The medic sighed, scrubbing a hand over his face. “Neurodegeneration. Not the usual stuff. Could be exposure, could be stress, could be just the galaxy’s way of paying you back for surviving this long. I can try to slow it. But you’re… you’re not getting better.”
Cassian sat very still. The world shrank to a pinprick. His mouth was dry. He tried to think of something to say, something brave, something clever.
All he managed was, “How long?”
The medic shrugged. “Months. A year, maybe. It’s hard to say. You’ll know. You’ll start forgetting.”
Cassian squeezed his hands into fists. The tremor made them shake.

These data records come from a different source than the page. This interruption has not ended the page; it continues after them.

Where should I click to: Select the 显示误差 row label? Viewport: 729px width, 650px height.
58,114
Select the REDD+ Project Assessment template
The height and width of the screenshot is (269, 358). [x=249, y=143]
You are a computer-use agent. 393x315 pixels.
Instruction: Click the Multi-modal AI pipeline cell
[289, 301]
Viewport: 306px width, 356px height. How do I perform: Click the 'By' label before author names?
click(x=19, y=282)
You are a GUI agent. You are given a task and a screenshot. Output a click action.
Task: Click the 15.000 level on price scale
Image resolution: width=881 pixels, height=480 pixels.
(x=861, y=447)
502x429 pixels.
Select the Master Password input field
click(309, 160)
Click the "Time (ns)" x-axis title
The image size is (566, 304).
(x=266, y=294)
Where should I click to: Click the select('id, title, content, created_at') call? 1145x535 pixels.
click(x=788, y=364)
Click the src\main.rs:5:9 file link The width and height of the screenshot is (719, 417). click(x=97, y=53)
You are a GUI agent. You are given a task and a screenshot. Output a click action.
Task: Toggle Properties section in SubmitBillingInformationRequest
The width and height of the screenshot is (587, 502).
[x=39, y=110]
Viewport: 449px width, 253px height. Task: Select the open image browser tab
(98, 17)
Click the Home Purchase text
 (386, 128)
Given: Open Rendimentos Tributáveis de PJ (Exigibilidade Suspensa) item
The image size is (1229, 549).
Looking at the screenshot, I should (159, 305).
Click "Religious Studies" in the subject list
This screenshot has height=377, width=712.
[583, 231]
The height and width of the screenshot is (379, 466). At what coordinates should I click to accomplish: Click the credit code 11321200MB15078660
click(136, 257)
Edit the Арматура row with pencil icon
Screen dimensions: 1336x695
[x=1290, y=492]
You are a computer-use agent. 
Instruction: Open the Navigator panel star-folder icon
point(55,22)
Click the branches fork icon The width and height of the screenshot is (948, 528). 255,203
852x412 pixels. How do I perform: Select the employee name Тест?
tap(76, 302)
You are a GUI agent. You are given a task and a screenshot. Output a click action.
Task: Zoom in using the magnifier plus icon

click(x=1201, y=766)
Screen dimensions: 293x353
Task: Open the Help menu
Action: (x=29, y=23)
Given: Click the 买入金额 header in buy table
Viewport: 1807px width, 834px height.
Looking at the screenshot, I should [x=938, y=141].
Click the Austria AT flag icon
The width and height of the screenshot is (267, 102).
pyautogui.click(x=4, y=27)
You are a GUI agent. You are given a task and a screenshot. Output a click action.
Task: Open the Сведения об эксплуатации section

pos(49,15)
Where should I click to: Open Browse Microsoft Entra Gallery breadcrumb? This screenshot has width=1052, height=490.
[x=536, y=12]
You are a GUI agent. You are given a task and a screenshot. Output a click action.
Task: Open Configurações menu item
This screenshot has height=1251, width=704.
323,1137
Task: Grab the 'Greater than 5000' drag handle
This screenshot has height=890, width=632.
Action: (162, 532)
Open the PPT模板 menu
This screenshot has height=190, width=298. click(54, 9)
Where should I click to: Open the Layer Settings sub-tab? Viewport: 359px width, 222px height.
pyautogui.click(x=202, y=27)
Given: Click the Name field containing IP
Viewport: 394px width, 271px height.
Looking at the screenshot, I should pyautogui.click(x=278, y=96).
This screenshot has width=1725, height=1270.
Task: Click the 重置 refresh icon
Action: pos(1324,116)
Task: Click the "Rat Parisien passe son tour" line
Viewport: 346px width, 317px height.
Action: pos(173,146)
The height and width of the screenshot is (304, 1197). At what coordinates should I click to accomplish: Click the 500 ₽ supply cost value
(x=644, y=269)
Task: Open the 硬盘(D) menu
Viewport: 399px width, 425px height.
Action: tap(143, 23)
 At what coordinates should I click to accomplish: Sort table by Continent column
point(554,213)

He felt Bix’s hand on his shoulder, gentle and fierce. He wanted to pull away, to bite, to break something. Instead, he closed his eyes.
I’ll keep dying as long as I’m useful, he thought. But after that—bury me somewhere loud. Somewhere no one will hear me go quiet.
He listened to his own heart beating, frantic and fast and all too mortal, and wondered if this was how all wars ended: not in gunfire or glory, but in a backroom clinic, with the truth clawing its way out of your bones.
Cassian opened his eyes and tried to breathe. The city was still there, beyond the window. The war was still raging. He stood, slow and unsteady, and looked at Bix. She looked back, her eyes shining with something he didn’t want to name.
He nodded once. “We don’t tell anyone,” he said. “Not yet.”
Bix just nodded, and the world turned, slow and relentless.
Cassian stepped out into the noise, the heat, the stench, the war. He carried the silence with him.
And somewhere in the swirl of engines and shouting and distant sirens, he promised himself—he’d die loud, or not at all.